• _Exercise requirements_: Every line below that holds the string "section" should be copied out.

(Collected data entries)
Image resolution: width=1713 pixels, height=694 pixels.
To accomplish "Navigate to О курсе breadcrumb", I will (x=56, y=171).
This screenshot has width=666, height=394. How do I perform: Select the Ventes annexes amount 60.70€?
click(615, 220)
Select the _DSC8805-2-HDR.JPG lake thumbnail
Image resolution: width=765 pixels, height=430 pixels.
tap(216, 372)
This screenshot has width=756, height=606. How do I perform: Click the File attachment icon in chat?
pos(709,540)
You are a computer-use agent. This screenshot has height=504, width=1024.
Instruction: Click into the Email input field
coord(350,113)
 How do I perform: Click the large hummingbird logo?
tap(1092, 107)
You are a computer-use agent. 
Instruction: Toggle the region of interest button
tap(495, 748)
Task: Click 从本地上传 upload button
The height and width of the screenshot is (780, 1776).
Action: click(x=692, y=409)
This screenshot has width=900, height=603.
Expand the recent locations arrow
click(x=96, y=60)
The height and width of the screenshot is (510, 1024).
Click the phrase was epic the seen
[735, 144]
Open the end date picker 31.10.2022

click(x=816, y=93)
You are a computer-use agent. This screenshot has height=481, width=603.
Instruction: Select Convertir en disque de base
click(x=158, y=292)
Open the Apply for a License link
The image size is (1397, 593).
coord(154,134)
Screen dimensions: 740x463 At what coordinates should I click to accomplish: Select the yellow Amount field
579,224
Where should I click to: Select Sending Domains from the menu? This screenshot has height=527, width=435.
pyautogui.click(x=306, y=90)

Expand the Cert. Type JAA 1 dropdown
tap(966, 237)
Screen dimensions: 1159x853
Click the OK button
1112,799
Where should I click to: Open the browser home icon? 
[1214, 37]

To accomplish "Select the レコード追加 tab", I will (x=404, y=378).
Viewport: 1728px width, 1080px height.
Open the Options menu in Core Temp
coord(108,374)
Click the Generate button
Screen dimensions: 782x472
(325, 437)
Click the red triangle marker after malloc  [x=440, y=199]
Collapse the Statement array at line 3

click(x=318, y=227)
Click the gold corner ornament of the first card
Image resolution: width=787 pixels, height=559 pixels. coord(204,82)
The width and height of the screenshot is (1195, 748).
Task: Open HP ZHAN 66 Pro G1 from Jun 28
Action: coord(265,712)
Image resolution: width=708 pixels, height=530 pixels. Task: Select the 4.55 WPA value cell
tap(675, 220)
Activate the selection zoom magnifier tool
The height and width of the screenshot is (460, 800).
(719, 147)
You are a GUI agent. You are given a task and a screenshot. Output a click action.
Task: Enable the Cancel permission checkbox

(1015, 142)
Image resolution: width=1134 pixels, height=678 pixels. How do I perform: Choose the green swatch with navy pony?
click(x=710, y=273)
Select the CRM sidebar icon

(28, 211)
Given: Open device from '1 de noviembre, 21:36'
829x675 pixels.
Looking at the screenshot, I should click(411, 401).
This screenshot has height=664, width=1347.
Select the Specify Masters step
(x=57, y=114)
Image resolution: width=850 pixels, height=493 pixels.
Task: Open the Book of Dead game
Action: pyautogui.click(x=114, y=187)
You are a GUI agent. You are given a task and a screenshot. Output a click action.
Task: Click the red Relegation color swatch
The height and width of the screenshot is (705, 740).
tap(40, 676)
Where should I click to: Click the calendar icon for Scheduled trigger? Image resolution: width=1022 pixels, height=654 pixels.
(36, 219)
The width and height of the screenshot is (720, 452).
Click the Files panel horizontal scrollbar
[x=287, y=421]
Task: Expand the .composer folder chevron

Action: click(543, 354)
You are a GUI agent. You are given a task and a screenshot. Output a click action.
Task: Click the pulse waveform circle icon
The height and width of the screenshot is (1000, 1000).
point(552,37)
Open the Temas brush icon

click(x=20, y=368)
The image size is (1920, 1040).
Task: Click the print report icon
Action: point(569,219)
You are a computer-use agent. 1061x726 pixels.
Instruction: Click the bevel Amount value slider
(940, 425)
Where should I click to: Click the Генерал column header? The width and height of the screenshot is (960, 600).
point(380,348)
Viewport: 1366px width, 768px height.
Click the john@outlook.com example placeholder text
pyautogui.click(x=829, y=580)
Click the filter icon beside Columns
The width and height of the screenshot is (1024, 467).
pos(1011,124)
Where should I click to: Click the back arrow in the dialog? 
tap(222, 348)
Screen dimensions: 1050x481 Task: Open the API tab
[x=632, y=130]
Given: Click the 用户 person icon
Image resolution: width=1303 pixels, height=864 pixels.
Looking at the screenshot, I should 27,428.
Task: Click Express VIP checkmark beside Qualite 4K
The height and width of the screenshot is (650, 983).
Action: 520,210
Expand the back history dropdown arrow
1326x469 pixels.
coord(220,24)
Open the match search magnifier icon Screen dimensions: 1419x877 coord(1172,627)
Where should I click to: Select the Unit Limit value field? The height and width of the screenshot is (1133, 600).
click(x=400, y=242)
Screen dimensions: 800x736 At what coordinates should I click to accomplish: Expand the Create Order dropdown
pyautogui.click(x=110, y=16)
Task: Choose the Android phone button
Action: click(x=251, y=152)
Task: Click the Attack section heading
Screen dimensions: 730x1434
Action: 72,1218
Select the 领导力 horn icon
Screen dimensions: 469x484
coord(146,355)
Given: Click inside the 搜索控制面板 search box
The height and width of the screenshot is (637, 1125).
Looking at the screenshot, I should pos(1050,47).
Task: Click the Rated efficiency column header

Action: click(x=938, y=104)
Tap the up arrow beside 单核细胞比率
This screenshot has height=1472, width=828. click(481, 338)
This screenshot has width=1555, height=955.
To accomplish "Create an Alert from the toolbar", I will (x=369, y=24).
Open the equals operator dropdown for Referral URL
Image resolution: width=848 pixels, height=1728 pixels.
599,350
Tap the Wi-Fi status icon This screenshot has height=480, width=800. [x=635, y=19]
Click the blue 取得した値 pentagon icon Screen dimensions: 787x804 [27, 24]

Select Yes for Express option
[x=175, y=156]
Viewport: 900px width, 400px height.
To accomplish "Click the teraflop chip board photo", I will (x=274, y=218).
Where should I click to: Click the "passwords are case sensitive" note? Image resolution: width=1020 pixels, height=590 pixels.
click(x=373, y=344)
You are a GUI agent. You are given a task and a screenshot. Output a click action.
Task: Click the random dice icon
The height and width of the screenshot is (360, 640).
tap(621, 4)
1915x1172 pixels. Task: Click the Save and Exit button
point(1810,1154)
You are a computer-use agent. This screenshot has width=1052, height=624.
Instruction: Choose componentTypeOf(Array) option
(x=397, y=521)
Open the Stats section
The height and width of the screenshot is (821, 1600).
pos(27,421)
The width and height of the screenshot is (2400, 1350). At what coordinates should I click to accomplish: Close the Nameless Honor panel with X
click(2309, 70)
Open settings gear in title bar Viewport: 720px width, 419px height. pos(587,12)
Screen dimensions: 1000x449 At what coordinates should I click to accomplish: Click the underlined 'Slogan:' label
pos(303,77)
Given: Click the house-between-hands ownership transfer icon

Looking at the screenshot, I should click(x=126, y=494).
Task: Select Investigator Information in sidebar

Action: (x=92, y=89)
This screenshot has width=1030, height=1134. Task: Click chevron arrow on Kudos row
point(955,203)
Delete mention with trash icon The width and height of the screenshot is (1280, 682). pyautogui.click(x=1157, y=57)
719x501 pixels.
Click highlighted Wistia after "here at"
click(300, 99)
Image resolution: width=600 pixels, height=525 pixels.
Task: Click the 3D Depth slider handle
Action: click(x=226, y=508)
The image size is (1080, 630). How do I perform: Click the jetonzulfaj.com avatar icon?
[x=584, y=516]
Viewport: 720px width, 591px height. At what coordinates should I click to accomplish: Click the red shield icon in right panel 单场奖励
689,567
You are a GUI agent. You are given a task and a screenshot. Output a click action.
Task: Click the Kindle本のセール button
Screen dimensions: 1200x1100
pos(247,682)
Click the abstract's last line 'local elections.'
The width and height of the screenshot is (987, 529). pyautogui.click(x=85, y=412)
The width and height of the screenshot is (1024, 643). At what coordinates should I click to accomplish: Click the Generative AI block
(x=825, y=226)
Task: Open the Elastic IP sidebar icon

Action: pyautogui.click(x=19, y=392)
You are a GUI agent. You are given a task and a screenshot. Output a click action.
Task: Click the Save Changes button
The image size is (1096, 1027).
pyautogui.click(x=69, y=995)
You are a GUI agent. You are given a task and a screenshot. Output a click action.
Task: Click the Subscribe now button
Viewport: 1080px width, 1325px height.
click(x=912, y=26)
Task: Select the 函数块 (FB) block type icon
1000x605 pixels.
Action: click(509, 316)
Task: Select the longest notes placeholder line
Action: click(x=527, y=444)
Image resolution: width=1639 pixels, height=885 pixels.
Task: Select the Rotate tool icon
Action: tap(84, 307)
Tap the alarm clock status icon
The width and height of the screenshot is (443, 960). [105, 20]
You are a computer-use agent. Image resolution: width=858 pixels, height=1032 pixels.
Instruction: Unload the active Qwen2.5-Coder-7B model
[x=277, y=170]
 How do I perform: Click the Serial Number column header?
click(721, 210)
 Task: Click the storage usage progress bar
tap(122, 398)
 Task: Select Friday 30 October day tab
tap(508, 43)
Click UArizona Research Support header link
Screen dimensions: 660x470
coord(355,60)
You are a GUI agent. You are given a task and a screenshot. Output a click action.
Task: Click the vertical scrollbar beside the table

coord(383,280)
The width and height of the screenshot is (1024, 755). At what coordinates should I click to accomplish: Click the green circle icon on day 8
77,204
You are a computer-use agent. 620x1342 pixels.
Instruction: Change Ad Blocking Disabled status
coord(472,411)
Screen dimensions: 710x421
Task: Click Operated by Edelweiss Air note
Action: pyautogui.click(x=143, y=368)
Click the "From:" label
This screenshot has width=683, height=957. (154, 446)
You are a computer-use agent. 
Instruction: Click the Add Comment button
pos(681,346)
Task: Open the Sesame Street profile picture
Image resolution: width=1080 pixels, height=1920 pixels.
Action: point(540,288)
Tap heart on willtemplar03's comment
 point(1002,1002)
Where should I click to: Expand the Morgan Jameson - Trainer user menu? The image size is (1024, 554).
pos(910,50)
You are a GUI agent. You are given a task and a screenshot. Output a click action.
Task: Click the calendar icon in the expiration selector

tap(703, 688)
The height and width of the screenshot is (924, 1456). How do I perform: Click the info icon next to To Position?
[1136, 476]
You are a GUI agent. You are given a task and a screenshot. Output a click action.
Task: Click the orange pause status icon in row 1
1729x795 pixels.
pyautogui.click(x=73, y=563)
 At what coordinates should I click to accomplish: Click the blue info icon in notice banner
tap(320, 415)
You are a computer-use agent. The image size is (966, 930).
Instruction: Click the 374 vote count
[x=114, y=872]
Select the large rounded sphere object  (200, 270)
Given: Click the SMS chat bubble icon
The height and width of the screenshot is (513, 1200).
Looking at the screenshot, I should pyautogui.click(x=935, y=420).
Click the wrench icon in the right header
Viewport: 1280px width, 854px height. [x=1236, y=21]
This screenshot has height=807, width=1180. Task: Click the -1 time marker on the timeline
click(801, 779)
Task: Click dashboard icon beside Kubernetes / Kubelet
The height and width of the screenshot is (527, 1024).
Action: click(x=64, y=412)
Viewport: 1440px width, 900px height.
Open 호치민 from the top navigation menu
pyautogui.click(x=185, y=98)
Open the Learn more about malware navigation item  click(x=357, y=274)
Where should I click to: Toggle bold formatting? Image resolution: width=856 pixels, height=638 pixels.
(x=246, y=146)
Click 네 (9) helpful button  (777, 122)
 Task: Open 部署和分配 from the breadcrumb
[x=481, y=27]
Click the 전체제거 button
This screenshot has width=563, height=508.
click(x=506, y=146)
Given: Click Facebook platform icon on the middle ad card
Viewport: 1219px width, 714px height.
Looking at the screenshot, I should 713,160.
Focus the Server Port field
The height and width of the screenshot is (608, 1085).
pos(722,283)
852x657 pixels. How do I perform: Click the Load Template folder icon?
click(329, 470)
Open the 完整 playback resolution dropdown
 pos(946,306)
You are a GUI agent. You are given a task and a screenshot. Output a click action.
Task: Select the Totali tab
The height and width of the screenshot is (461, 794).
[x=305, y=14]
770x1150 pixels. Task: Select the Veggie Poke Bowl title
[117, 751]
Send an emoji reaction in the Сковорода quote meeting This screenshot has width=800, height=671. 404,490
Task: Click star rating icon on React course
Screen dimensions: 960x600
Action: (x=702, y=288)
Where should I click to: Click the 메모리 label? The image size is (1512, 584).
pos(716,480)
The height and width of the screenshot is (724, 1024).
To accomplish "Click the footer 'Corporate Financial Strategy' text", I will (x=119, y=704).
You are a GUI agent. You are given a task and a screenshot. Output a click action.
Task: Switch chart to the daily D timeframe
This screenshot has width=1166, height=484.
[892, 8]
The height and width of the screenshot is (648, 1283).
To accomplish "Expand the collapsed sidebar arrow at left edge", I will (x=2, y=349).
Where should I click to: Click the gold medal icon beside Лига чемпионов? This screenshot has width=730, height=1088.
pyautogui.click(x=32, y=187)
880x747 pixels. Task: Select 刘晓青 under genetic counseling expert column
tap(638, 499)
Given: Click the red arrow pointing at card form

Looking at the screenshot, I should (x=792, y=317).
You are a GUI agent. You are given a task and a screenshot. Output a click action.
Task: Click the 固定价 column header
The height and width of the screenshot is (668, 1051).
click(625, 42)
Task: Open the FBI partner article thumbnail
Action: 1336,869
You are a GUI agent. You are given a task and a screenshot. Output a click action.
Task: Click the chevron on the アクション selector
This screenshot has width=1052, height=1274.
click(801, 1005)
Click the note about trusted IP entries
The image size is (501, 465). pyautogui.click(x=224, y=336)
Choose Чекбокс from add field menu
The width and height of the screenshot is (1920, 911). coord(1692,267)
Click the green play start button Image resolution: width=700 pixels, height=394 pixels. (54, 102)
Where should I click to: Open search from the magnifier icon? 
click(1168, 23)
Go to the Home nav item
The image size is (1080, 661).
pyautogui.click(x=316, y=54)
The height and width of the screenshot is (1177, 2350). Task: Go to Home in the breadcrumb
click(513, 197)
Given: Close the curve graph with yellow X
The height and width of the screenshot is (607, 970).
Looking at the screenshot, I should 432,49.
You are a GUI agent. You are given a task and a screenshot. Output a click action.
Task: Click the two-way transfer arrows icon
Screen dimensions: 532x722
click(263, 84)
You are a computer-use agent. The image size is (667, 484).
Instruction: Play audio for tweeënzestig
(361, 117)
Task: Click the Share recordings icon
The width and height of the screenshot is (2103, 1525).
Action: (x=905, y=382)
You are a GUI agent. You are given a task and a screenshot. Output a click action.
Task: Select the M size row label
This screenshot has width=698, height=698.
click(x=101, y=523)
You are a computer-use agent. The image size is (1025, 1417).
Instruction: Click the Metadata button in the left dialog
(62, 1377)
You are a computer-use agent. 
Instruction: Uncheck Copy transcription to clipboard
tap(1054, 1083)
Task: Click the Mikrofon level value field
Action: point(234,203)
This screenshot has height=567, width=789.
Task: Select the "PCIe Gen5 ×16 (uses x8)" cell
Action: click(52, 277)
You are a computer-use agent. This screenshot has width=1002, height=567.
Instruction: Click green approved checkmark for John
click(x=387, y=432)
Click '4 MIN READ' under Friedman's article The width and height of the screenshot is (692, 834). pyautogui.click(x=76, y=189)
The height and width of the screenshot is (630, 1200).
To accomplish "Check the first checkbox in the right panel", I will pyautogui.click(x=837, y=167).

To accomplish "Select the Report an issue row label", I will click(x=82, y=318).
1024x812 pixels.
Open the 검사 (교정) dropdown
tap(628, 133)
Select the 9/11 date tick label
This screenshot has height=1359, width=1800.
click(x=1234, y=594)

• _Response to the exercise_:
Task: Click the Attack section heading
Open the Stats section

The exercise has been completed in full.